- Aim of the task: Only the lines from the one containing "Select the AWS Cloud title text" through the end of the data are wanted, reproduced exactly and without pictures.

- Task input:
--- --- ---
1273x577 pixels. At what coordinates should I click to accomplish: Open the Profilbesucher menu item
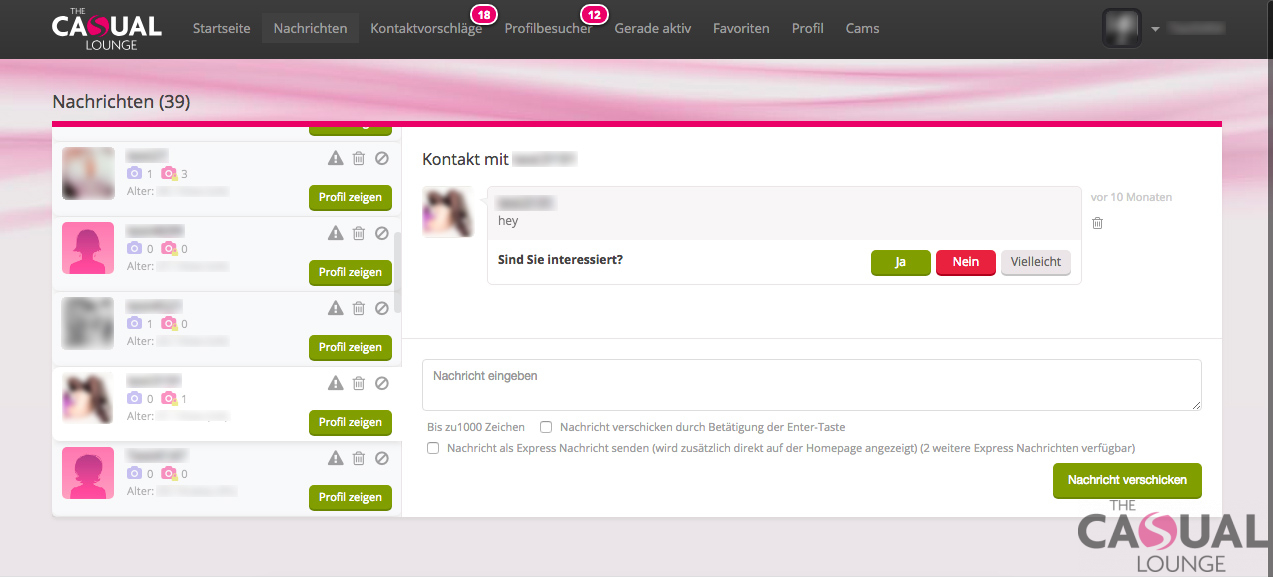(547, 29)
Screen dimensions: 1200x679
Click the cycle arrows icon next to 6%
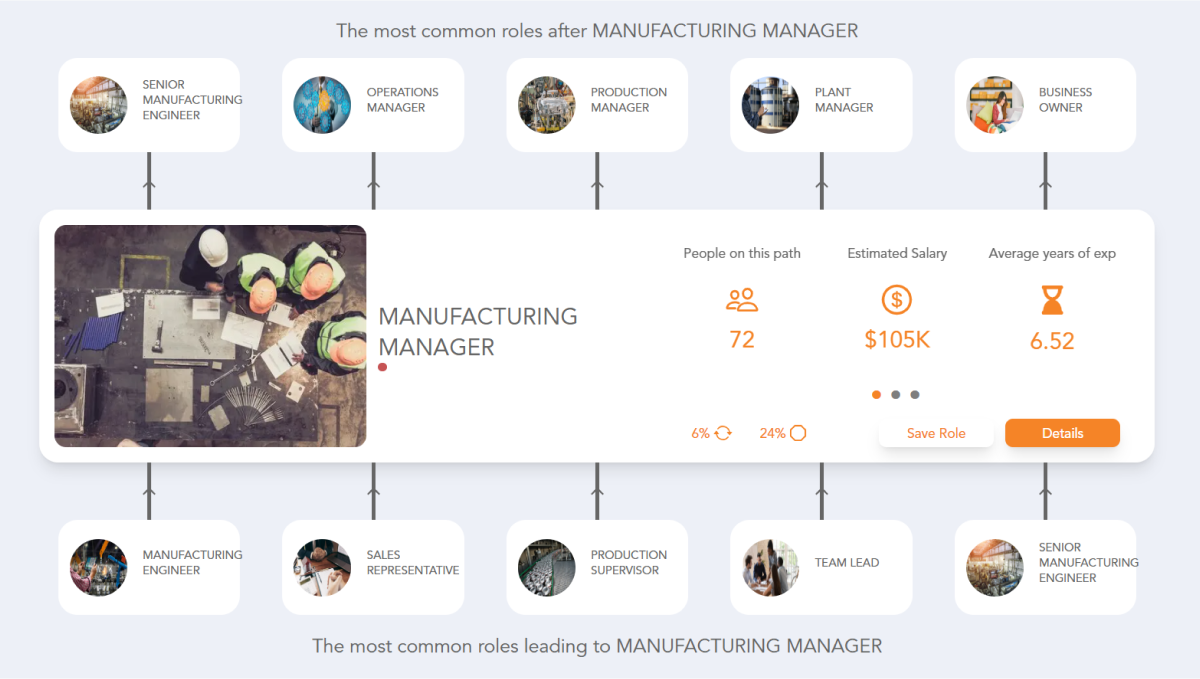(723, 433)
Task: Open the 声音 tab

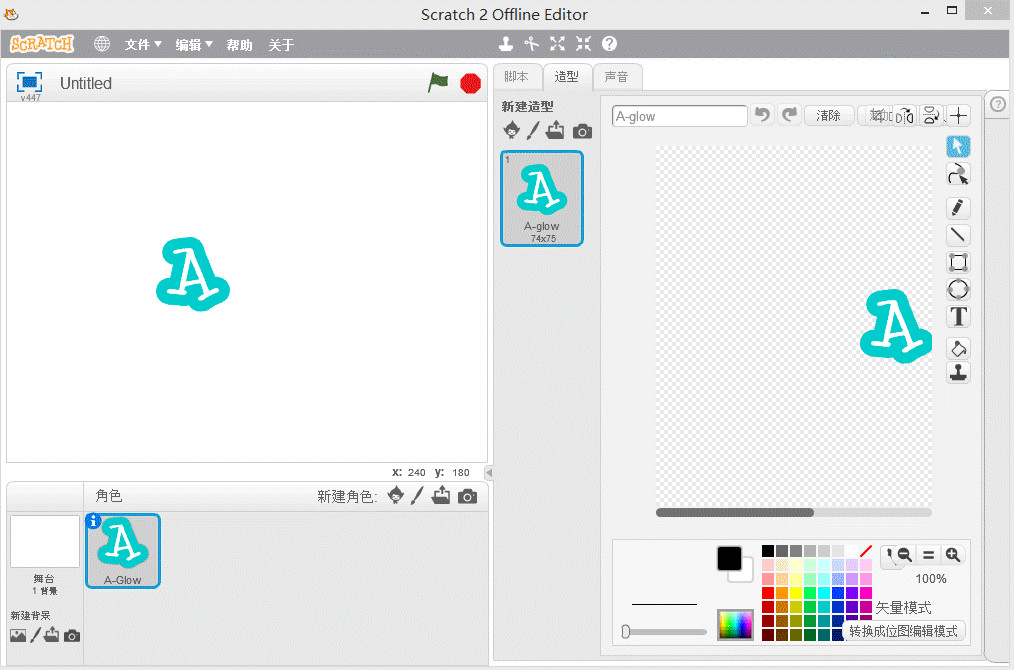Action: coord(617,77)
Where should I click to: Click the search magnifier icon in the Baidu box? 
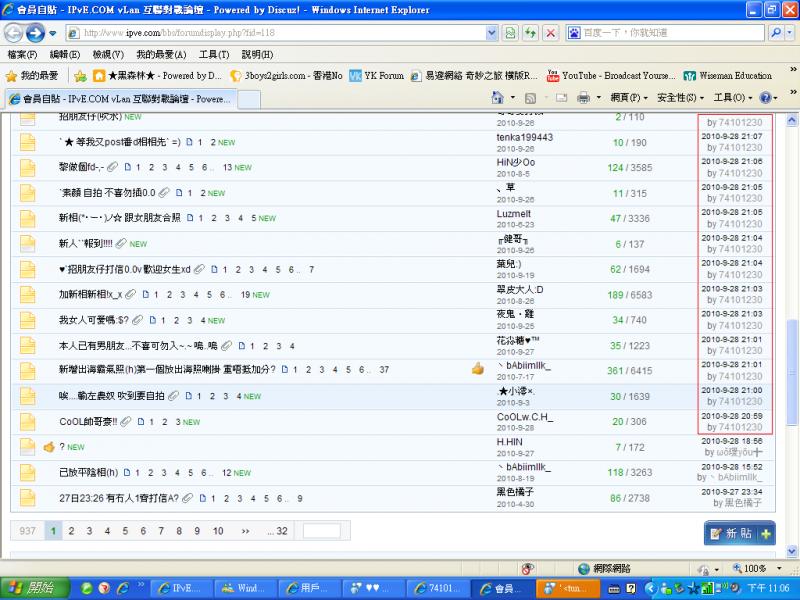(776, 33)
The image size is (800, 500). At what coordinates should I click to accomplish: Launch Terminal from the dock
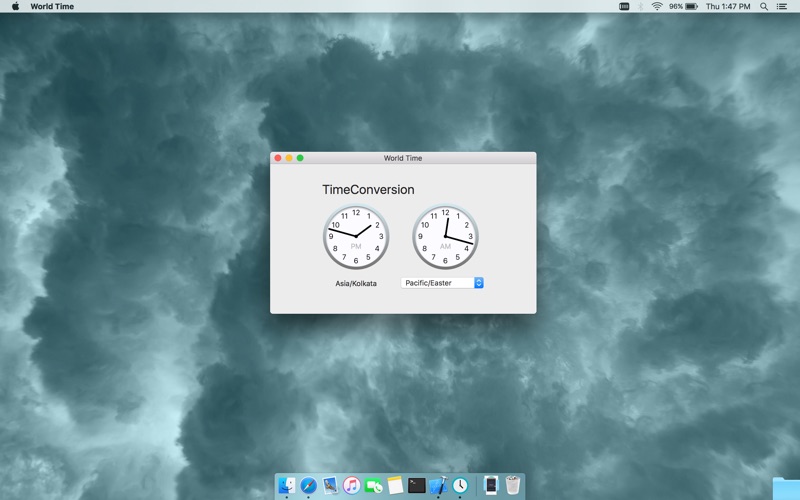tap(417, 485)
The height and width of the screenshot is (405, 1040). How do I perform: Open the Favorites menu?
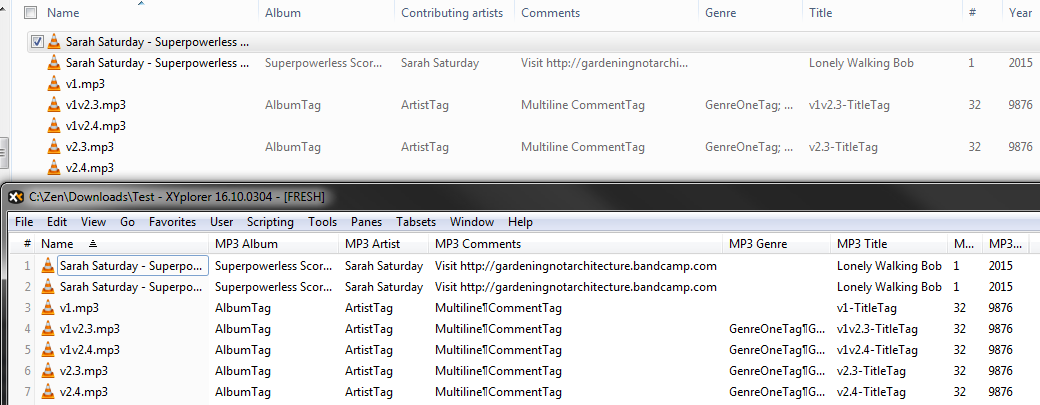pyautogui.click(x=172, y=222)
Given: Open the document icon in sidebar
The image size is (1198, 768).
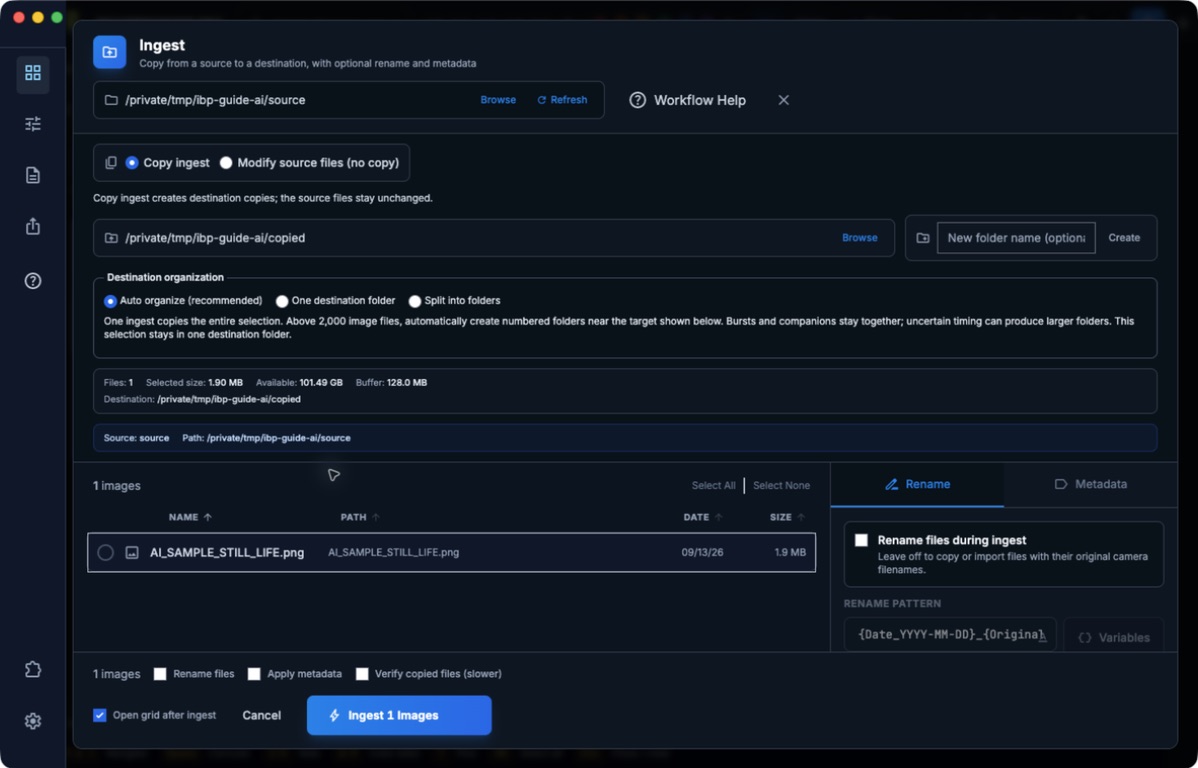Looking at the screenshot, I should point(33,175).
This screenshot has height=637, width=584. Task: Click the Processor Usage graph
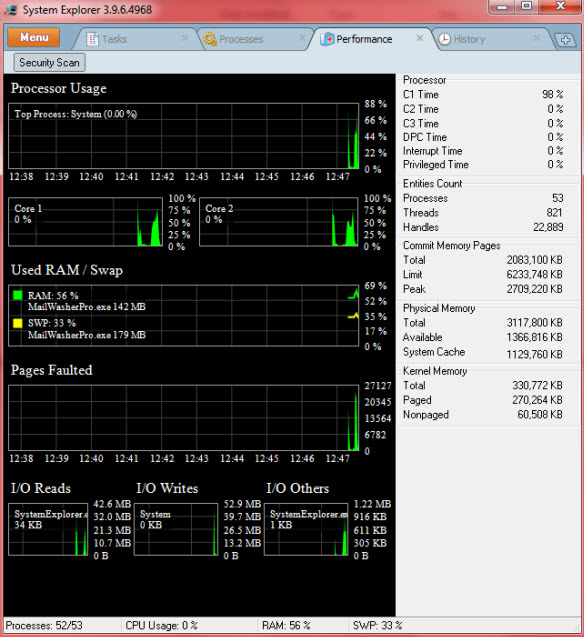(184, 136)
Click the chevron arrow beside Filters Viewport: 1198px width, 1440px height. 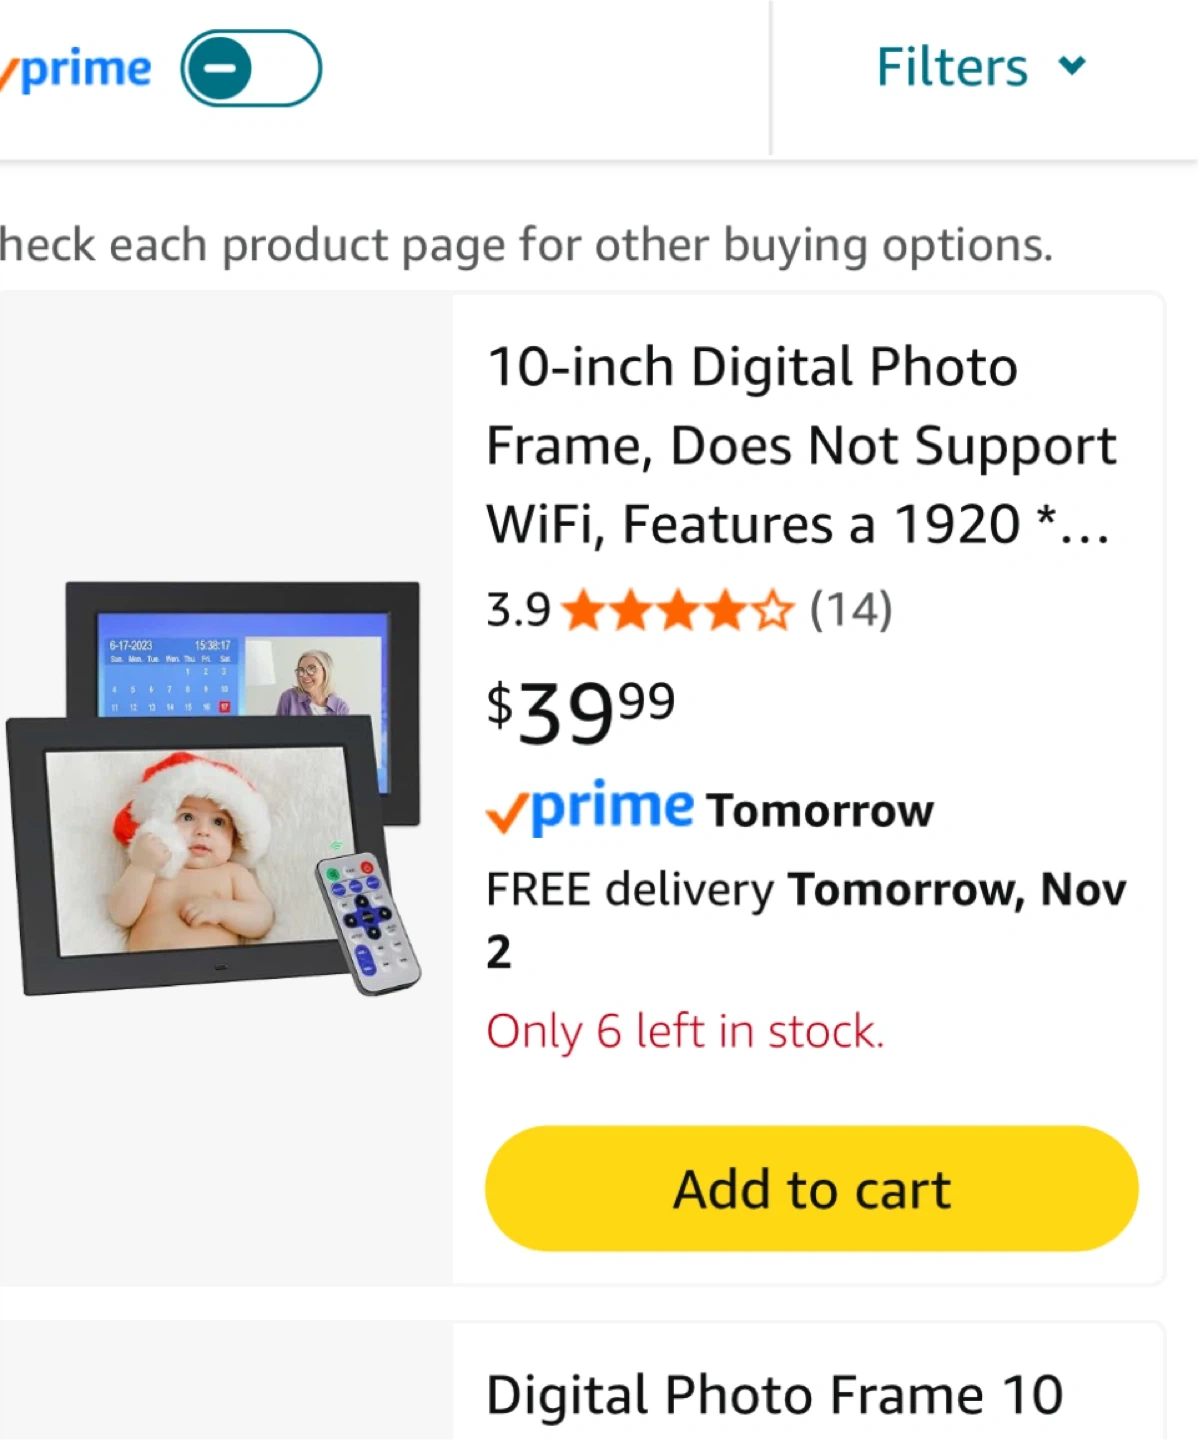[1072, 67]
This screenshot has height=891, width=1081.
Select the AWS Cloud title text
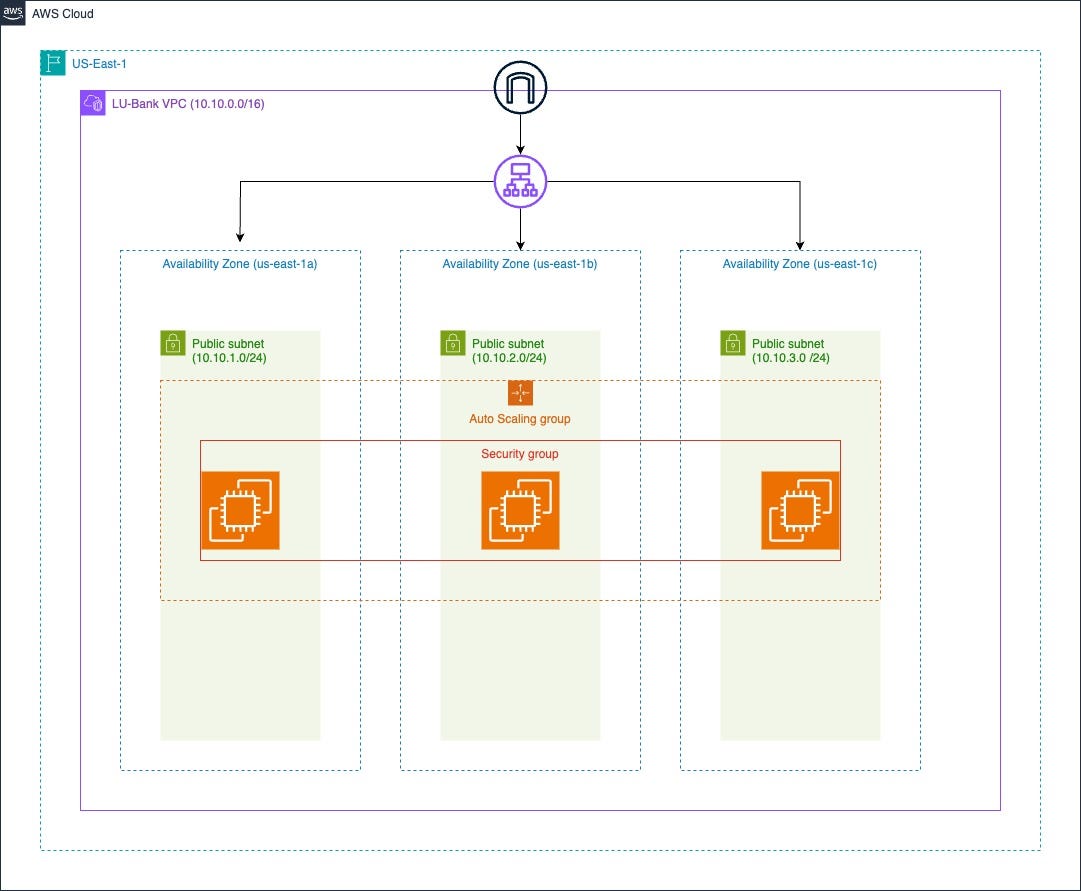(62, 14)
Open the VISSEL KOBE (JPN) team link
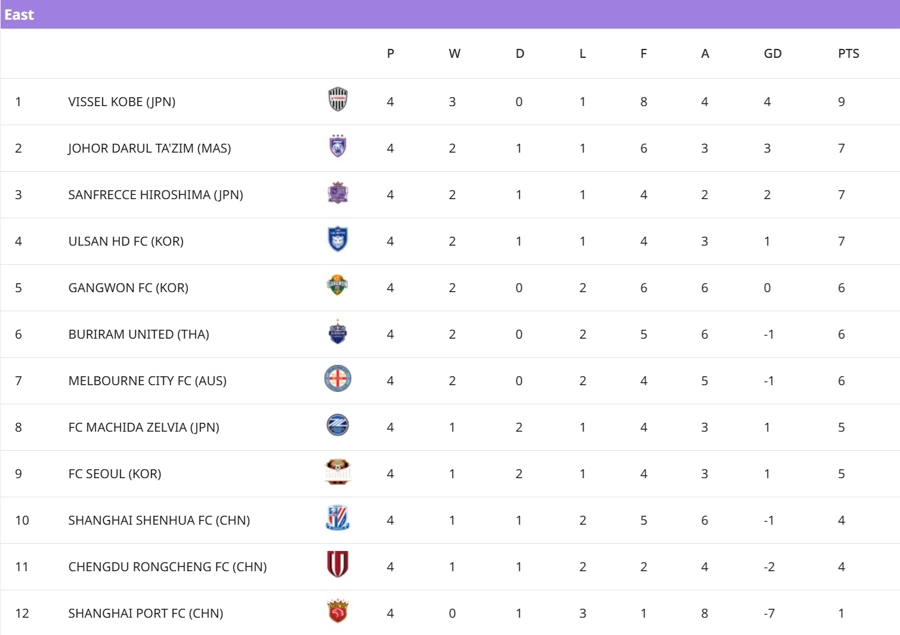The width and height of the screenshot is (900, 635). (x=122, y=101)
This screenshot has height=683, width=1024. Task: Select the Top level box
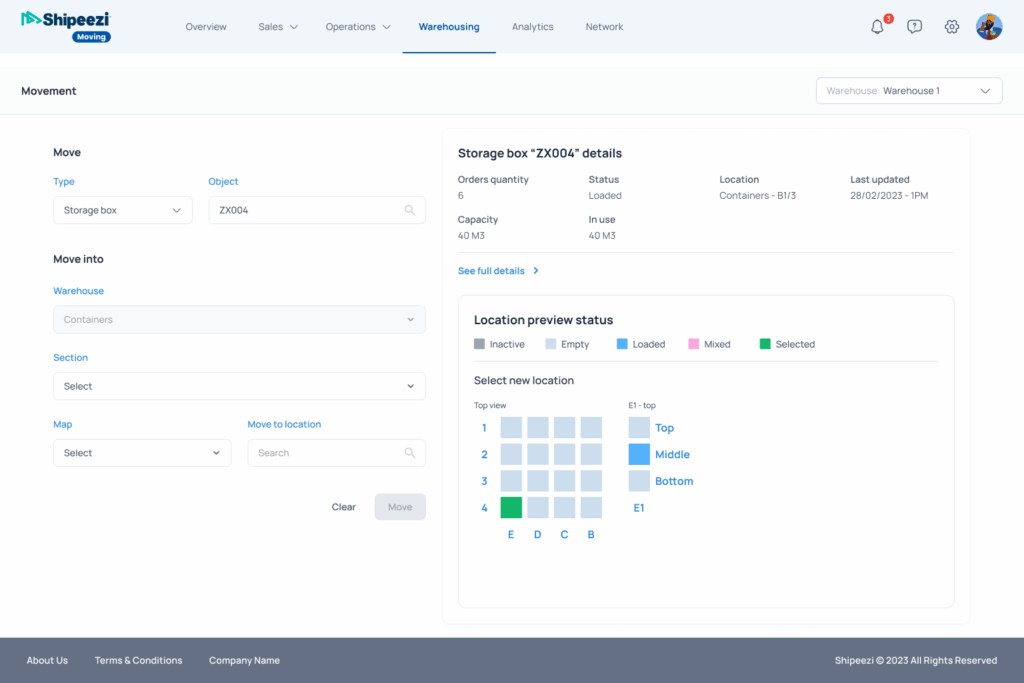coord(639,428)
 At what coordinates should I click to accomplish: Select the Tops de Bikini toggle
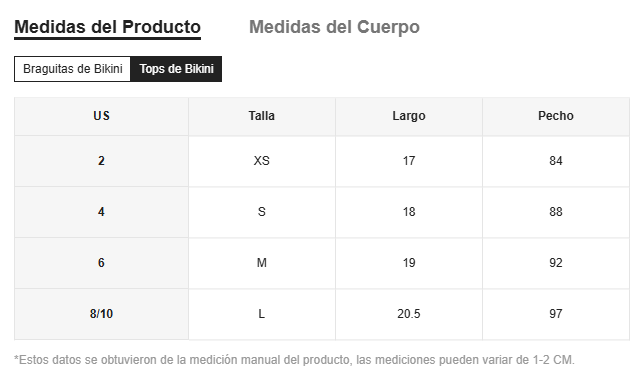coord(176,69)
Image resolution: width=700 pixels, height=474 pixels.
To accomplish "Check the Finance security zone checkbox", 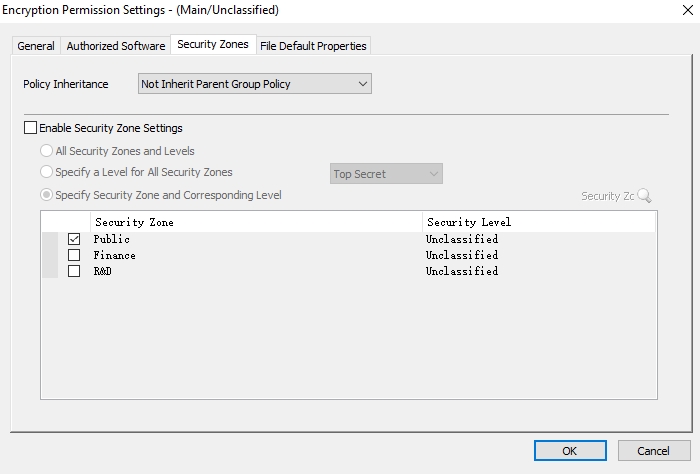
--- --- ---
- Result:
Select the AWS Cloud title text
(62, 14)
Open the VISSEL KOBE (JPN) team link
The width and height of the screenshot is (900, 635). (x=122, y=101)
This screenshot has height=683, width=1024. Task: Select the Top level box
coord(639,428)
 At what coordinates should I click to accomplish: Select the Tops de Bikini toggle
coord(176,69)
Image resolution: width=700 pixels, height=474 pixels.
To accomplish "Check the Finance security zone checkbox", 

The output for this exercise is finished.